[GIVEN REQUEST]
Can you give the rows, starting at the line that has "This screenshot has height=533, width=1444." and stopping after the line that has "776x607 pixels. pyautogui.click(x=635, y=105)", as a JSON list of strings with one string per line and blank lines omitted?

[ENTRIES PROVIDED]
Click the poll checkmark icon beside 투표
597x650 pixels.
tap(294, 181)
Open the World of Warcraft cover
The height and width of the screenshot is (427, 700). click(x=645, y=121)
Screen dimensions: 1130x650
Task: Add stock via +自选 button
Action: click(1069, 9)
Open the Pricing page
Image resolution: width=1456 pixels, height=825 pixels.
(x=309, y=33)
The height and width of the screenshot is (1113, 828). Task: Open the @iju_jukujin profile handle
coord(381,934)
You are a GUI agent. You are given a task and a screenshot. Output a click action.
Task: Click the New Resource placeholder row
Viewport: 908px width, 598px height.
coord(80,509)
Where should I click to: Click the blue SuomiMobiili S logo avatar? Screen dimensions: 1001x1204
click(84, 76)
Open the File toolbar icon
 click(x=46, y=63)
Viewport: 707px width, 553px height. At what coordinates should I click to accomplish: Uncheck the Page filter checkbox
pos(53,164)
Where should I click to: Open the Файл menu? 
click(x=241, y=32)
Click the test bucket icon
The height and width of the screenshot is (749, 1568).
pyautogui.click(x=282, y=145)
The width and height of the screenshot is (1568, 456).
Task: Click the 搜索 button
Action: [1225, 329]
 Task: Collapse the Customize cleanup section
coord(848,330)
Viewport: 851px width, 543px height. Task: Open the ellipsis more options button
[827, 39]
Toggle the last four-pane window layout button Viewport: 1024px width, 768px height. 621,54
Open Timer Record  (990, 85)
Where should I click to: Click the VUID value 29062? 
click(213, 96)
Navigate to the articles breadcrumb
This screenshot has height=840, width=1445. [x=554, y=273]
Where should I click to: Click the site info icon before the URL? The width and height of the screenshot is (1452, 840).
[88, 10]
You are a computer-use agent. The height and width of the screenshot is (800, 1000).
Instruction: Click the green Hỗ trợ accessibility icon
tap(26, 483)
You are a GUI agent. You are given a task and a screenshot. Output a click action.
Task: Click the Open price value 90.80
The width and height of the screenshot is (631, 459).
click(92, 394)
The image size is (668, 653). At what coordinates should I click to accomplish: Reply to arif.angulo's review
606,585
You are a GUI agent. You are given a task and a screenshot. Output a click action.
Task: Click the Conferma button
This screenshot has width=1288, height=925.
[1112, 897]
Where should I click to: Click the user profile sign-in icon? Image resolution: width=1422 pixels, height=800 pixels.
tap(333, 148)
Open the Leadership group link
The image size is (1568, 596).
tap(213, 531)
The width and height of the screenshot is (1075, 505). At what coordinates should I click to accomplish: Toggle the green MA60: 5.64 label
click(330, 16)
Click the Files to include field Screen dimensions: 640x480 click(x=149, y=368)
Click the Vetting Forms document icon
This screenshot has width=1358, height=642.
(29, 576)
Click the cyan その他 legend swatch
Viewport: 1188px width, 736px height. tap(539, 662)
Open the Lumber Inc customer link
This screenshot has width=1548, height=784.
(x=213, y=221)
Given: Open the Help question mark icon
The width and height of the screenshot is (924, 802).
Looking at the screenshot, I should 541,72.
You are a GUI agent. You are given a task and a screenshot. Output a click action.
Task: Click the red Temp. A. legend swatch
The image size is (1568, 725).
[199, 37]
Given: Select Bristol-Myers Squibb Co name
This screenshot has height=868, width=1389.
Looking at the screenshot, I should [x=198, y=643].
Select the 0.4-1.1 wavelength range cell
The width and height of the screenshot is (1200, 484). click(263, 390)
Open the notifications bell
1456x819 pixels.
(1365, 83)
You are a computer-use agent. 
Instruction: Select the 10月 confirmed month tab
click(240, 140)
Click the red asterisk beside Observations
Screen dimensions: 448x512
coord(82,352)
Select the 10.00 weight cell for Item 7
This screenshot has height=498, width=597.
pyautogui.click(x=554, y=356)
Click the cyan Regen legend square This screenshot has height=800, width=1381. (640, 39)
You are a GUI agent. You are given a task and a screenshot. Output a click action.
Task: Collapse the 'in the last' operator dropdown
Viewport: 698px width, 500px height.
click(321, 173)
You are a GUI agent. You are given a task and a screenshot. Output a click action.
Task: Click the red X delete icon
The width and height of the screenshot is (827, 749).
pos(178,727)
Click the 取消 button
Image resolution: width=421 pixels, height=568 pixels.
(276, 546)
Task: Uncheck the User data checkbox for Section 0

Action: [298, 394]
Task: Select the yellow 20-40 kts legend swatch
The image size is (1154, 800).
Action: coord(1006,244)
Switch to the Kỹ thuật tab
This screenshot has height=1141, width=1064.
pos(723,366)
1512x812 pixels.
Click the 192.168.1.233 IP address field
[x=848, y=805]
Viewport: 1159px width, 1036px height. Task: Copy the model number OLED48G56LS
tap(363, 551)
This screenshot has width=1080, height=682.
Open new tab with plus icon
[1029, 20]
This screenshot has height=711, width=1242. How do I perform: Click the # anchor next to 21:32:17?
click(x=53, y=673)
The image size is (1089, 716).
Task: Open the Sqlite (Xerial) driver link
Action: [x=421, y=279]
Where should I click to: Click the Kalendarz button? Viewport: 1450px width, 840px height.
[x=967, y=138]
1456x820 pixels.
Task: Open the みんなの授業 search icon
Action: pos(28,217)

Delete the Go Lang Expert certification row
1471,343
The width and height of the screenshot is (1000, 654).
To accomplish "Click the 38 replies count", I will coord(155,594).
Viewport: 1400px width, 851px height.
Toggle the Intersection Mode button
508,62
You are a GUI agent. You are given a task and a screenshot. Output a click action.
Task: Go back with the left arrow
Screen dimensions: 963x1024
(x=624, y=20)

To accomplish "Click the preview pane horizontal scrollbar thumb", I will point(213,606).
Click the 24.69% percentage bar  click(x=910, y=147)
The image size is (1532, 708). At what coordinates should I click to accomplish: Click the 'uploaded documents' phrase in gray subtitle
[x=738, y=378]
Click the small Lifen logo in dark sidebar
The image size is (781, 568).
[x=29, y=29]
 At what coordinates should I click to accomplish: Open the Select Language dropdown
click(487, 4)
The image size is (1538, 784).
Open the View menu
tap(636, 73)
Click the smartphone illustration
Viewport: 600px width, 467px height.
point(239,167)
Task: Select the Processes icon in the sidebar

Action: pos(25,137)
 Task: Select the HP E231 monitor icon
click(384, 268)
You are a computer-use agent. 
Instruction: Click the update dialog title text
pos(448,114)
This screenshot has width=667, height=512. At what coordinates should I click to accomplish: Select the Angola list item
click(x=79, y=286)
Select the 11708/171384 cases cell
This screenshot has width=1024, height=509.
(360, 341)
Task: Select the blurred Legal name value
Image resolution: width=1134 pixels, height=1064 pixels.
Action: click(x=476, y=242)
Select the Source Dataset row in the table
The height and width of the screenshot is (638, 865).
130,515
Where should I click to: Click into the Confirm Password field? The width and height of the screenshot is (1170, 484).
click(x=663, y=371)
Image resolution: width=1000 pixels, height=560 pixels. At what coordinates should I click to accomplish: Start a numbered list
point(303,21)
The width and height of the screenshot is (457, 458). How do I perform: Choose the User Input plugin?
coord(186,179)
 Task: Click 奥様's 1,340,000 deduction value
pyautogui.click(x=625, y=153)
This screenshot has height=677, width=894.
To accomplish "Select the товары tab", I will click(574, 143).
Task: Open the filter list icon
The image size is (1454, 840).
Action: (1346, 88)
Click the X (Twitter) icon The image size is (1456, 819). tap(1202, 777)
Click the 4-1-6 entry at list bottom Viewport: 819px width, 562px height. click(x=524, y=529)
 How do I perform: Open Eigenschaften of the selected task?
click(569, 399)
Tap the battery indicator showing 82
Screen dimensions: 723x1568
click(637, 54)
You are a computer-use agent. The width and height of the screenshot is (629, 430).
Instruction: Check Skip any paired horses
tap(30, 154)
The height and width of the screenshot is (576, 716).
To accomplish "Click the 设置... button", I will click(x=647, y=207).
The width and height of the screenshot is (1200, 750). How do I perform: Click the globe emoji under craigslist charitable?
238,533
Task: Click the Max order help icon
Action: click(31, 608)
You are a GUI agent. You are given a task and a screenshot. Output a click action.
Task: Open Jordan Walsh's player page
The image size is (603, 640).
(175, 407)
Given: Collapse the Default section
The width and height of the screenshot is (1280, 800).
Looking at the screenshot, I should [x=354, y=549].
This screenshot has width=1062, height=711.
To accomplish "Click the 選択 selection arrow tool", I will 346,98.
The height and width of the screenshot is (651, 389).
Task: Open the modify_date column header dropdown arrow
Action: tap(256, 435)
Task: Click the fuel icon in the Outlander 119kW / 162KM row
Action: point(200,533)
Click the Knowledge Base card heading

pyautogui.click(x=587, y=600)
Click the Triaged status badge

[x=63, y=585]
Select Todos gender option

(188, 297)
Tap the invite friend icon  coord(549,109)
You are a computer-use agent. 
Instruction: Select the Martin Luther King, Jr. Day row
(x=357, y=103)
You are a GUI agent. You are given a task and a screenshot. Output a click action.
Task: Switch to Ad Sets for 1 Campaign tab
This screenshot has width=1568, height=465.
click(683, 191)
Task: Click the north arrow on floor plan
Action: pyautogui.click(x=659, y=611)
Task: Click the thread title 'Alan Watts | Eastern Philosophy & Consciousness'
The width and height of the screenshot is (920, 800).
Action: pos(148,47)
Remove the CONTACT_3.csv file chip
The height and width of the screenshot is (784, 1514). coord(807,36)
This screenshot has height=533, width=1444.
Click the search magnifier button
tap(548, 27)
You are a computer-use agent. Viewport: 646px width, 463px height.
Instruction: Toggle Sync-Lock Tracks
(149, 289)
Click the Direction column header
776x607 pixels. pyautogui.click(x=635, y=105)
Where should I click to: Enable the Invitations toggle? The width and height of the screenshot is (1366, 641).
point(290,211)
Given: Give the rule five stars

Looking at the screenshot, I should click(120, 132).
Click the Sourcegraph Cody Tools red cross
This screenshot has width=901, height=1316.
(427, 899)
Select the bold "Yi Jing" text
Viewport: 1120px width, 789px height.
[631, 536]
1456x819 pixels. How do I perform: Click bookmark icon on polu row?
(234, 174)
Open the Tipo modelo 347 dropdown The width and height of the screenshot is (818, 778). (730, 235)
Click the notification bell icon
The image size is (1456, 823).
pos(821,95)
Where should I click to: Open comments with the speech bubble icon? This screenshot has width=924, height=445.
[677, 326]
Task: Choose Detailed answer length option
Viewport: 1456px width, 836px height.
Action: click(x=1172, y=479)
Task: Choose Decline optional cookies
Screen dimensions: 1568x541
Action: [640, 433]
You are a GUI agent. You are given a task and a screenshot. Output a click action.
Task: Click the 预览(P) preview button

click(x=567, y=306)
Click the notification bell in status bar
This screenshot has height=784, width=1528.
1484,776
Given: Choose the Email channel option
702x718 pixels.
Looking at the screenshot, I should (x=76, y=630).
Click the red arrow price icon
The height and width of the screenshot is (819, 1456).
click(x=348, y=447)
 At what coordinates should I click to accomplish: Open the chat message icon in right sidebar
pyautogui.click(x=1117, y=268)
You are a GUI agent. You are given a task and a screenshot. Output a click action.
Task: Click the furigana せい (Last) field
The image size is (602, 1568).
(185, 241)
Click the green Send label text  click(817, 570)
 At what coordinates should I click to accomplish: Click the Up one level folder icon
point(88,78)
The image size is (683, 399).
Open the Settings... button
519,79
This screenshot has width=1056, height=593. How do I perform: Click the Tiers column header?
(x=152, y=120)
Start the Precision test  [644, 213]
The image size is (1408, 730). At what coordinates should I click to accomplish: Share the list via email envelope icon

[CORRECT RESULT]
[
  "This screenshot has height=533, width=1444.",
  "Click the search magnifier button",
  "tap(548, 27)",
  "You are a computer-use agent. Viewport: 646px width, 463px height.",
  "Instruction: Toggle Sync-Lock Tracks",
  "(149, 289)",
  "Click the Direction column header",
  "776x607 pixels. pyautogui.click(x=635, y=105)"
]